*Prompt*.
Please transcribe exactly, and only, the lines of the data below between the line holding "April (251, 2290)" and the line holding "December (263, 1417)", inclusive.

*Material supplied*.

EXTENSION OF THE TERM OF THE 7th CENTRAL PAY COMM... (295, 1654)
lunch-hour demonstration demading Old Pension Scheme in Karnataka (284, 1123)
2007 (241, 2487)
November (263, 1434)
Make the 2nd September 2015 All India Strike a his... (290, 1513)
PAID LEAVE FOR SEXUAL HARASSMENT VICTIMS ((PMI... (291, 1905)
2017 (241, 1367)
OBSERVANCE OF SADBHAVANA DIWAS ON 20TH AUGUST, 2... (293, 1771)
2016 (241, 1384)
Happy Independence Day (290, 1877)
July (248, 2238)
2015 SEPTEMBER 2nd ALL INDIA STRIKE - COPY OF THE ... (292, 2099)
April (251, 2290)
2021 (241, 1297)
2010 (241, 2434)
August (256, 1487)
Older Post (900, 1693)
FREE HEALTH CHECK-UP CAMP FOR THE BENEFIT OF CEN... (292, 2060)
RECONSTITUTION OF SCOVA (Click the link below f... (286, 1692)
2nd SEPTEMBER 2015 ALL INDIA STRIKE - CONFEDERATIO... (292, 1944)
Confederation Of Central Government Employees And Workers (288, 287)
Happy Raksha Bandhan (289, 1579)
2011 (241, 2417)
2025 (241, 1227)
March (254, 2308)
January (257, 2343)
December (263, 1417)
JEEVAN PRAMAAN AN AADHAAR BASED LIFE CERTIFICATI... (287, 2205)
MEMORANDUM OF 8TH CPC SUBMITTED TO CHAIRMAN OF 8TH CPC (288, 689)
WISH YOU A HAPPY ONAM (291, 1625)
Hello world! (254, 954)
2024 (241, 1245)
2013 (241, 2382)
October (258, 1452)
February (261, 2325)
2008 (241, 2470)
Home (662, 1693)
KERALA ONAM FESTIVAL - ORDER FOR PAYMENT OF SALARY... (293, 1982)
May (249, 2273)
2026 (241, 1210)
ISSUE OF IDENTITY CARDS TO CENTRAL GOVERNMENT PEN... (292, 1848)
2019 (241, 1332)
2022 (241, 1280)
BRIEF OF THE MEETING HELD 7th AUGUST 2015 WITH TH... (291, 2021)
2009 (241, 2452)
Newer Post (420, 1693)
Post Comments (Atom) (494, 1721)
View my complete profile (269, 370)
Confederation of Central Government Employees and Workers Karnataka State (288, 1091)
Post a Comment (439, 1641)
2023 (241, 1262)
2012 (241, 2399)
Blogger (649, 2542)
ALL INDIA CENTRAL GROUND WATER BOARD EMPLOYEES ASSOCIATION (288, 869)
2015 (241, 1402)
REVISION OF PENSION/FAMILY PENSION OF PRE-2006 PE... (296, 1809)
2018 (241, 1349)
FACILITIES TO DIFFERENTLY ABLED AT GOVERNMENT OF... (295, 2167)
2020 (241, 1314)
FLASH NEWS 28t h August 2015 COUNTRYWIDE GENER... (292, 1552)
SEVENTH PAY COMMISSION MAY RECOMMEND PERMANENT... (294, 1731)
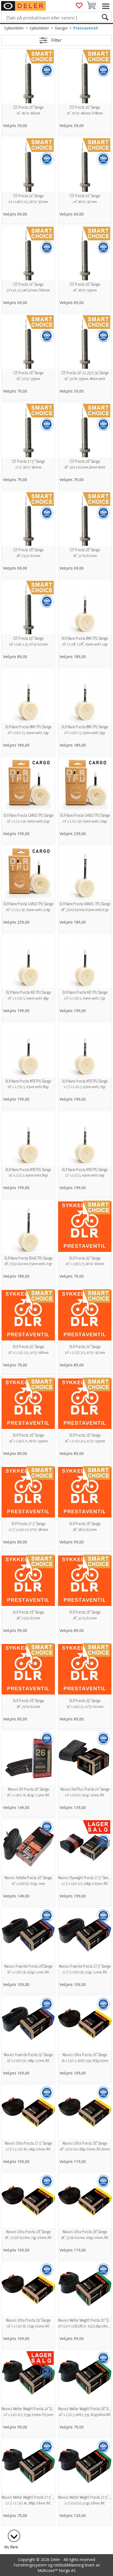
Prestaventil (85, 28)
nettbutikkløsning (68, 2565)
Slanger (61, 28)
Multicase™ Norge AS (57, 2570)
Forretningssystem (30, 2565)
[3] (11, 2533)
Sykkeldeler (14, 28)
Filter (56, 40)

*Task answer*.
April (251, 2290)
2021 (241, 1297)
2010 (241, 2434)
August (256, 1487)
Older Post (900, 1693)
FREE HEALTH CHECK-UP CAMP FOR THE BENEFIT OF CEN... (292, 2060)
RECONSTITUTION OF SCOVA (Click the link below f... (286, 1692)
2nd SEPTEMBER 2015 ALL INDIA STRIKE - CONFEDERATIO... (292, 1944)
Confederation Of Central Government Employees And Workers (288, 287)
Happy Raksha Bandhan (289, 1579)
2011 (241, 2417)
2025 (241, 1227)
March (254, 2308)
January (257, 2343)
December (263, 1417)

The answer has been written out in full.